Page 8
Story: Sunburned
By early evening, I was revitalized by a power nap followed by a shower and an espresso—thanks to Laurent, who’d had the wherewithal to inquire whether I’d like one when I came out of my room wrapped in the white waffle robe I’d found hanging in my bathroom, unable to shut off the shower.
He gamely followed me into the bathroom and cut the water with a pressing rather than a pulling motion, impervious to the spray that soaked through his white button-down, leaving it stuck to his toned chest.
He ran his hand through his wet curls as he stepped out of the shower and for a moment when our eyes met, I felt almost as though he’d reached out and touched me.
I turned away quickly, wondering as I led him to the door just how many women had asked him to fix their showers when they weren’t broken, and of those women, how many might not have kept their robes on.
I’d just finished dressing in a strapless black jumpsuit when there was a light tap on my door and I opened it to find Mr. Sexy Butler there with a freshly brewed espresso in hand.
He’d changed into a fitted black T-shirt that somehow looked even better on him than the button-down, the tail of a tattoo peeking out beneath his sleeve. “Tyson wants you,” he said.

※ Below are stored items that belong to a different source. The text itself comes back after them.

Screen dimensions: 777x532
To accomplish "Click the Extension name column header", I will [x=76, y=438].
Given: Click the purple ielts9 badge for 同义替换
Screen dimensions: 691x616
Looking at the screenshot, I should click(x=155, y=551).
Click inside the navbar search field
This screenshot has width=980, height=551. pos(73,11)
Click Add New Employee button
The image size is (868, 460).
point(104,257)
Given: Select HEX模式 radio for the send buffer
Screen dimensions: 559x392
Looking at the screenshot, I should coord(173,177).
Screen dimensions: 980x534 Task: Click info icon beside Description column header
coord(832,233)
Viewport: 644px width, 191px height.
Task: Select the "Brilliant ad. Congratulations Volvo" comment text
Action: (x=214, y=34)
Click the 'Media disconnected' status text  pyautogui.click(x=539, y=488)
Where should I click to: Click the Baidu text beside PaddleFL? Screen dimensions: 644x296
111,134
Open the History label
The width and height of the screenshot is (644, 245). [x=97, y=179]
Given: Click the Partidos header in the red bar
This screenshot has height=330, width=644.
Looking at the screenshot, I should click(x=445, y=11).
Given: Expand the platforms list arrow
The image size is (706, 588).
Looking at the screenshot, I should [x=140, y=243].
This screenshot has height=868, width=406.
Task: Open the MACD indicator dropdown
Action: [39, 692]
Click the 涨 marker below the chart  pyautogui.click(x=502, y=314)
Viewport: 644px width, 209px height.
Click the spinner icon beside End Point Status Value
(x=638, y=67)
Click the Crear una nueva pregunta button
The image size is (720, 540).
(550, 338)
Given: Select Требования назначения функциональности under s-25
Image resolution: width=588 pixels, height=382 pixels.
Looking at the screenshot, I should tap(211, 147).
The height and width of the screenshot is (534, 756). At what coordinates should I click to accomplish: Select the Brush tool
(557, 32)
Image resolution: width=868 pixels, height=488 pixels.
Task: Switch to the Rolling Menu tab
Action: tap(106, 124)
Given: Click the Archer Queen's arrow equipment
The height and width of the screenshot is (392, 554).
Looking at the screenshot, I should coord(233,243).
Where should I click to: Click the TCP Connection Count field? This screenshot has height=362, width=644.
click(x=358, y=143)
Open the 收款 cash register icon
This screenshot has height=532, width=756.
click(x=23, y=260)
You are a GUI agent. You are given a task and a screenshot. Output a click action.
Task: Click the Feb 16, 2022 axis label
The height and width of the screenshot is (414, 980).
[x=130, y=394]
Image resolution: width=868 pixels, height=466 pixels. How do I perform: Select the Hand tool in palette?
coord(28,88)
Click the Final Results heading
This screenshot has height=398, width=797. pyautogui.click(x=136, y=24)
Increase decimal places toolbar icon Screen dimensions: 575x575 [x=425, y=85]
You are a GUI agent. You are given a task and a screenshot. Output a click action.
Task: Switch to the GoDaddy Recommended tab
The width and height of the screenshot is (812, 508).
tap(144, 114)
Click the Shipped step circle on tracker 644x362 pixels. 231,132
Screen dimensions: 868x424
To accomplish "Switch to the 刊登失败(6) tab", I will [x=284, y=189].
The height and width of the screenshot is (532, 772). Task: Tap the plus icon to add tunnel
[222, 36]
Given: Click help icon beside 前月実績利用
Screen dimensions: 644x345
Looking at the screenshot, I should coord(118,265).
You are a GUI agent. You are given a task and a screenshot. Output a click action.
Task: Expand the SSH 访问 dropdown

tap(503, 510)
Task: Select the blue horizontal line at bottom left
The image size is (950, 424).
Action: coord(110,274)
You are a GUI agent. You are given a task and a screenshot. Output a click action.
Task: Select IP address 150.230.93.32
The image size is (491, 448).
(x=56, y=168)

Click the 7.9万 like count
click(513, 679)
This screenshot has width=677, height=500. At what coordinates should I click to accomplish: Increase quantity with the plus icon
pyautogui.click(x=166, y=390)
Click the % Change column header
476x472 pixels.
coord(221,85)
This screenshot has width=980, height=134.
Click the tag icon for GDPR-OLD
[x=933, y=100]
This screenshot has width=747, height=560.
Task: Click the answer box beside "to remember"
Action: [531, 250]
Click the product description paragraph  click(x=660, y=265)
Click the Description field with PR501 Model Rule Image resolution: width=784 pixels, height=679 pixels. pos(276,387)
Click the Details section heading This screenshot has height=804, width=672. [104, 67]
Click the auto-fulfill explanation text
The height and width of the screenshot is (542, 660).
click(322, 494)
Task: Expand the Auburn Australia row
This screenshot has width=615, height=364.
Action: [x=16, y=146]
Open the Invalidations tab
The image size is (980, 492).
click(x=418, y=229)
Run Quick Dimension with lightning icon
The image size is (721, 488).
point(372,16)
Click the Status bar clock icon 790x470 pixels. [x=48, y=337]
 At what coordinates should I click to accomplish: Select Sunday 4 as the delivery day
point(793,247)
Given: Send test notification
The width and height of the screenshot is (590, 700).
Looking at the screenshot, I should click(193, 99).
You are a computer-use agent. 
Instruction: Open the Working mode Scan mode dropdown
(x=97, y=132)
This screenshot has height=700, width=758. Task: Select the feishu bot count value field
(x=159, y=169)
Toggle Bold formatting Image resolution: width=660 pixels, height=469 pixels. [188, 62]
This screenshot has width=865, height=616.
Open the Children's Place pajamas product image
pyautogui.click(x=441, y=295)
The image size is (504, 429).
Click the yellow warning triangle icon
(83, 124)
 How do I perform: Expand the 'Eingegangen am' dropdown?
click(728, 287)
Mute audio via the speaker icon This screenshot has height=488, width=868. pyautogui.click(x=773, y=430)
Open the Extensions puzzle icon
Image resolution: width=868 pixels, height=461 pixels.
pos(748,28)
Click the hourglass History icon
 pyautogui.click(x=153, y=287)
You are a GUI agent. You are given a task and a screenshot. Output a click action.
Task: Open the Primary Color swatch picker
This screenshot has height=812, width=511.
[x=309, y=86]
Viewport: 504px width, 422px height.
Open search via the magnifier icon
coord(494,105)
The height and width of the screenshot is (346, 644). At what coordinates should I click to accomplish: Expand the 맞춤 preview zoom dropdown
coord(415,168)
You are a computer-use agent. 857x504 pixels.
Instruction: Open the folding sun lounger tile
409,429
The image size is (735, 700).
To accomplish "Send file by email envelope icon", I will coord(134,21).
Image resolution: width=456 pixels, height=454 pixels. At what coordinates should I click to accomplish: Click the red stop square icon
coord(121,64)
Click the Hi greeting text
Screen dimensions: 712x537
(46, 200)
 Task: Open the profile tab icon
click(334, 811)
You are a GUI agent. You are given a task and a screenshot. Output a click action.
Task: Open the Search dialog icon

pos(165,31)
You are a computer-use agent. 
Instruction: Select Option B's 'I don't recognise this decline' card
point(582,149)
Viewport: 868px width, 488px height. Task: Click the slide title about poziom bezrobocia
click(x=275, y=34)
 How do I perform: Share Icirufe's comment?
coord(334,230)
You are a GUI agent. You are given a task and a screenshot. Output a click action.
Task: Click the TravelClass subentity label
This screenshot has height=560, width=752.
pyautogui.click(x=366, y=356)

It was fifteen minutes before the time Tyson had specified, but I was ready. I downed the espresso, then grabbed my backpack and slung it over my shoulder as Laurent reached for it. “I can take that,” he said.
“I’ve got it,” I assured him.
I followed him into the onion-and-butter-scented kitchen where two white-uniformed chefs were preparing our meal, while on the deck, one of the staff lit candles in hurricane lamps as the light bled from the evening sky.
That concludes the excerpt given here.